Entrées sur la recherche de mots et d'éléments
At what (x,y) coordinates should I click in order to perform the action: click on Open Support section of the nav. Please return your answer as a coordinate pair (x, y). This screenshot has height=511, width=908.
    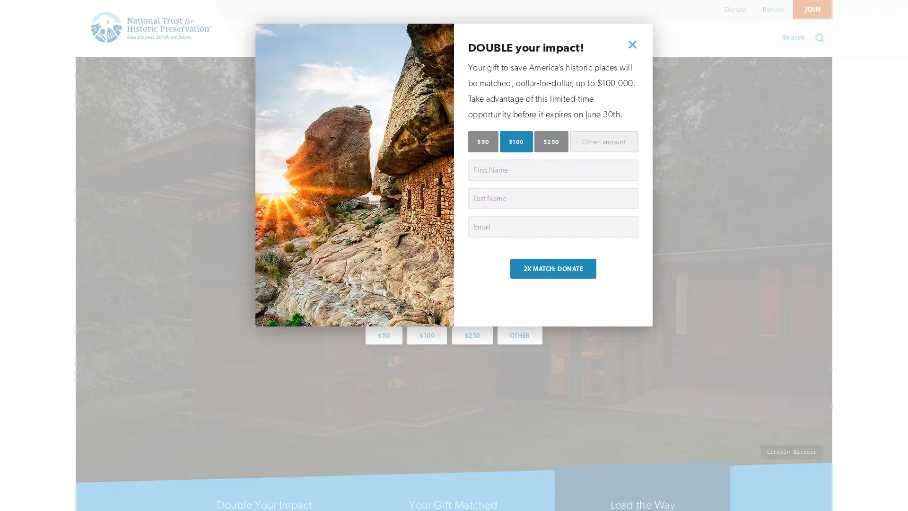
    Looking at the image, I should click on (533, 37).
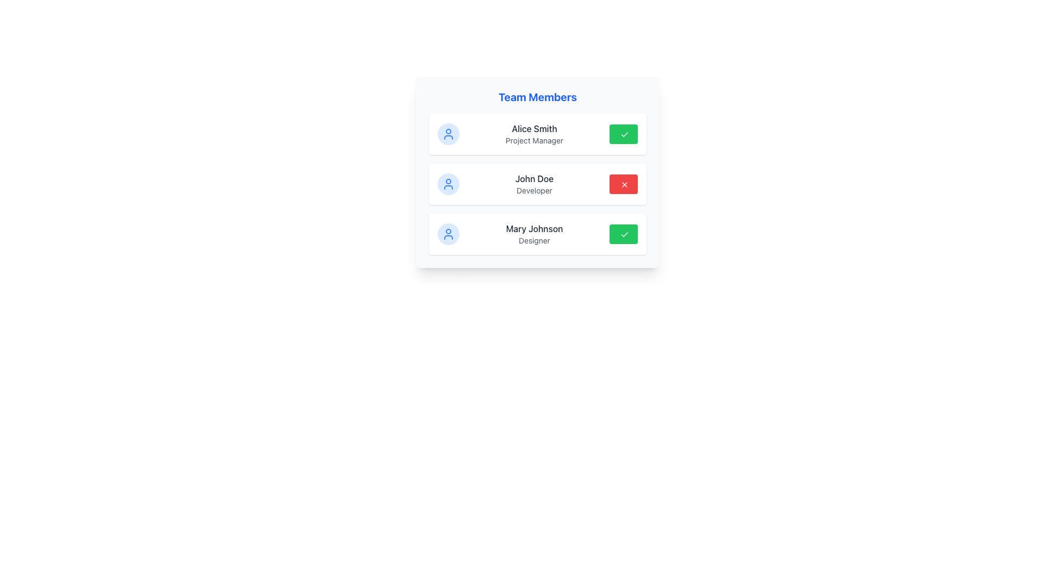  I want to click on the Text label displaying the name of the individual represented by the card, which is located at the top of the first card under the 'Team Members' heading, aligned horizontally with a circular icon and an action button, so click(534, 128).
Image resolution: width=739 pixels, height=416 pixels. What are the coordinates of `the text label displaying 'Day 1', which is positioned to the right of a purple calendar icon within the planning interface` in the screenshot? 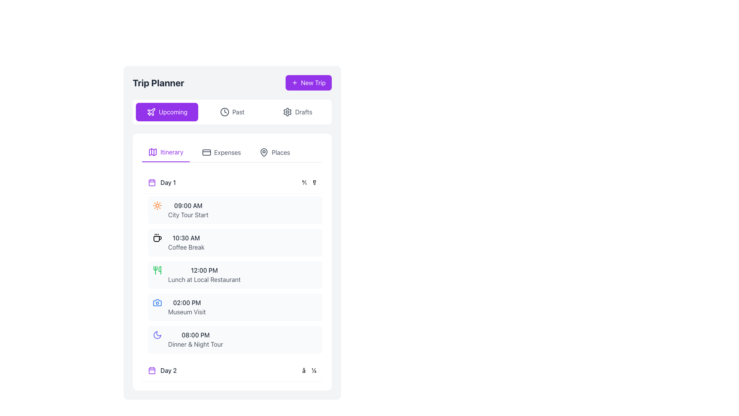 It's located at (162, 183).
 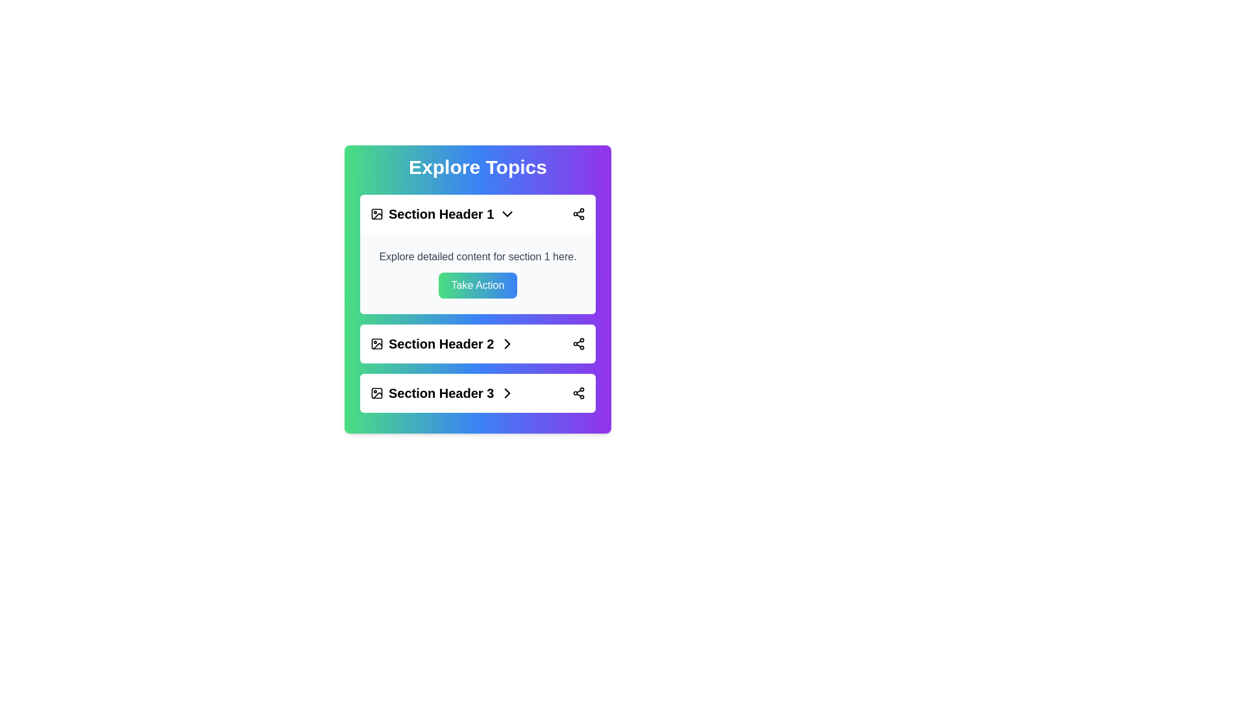 I want to click on the Share icon located on the far right end of 'Section Header 1', so click(x=578, y=213).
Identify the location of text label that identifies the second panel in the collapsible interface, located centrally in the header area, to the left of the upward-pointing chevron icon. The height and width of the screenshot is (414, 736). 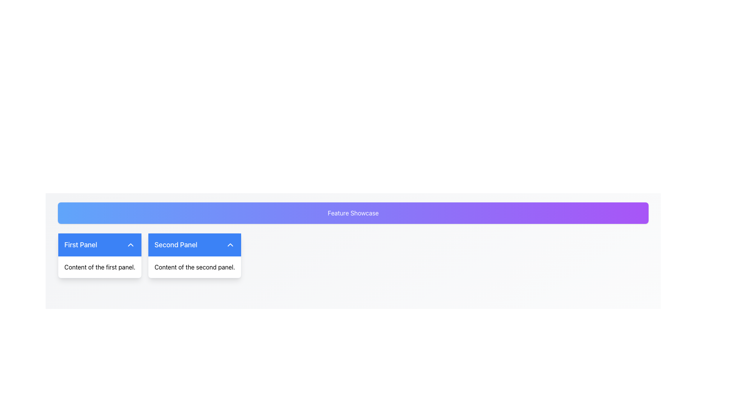
(176, 245).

**Travail à faire**
Pouvez-vous recopier les données depuis leur début jusqu'à la ligne contenant « Looking at the » incluse, en remplaçant « Open Support section » par « Open Help section » sans rien modifier d'autre ? Omettez les images dans votre réponse.

**Solution proposée**
At what (x,y) coordinates should I click in order to perform the action: click on Open Help section of the nav. Please return your answer as a coordinate pair (x, y). This screenshot has height=511, width=908.
    Looking at the image, I should click on (533, 37).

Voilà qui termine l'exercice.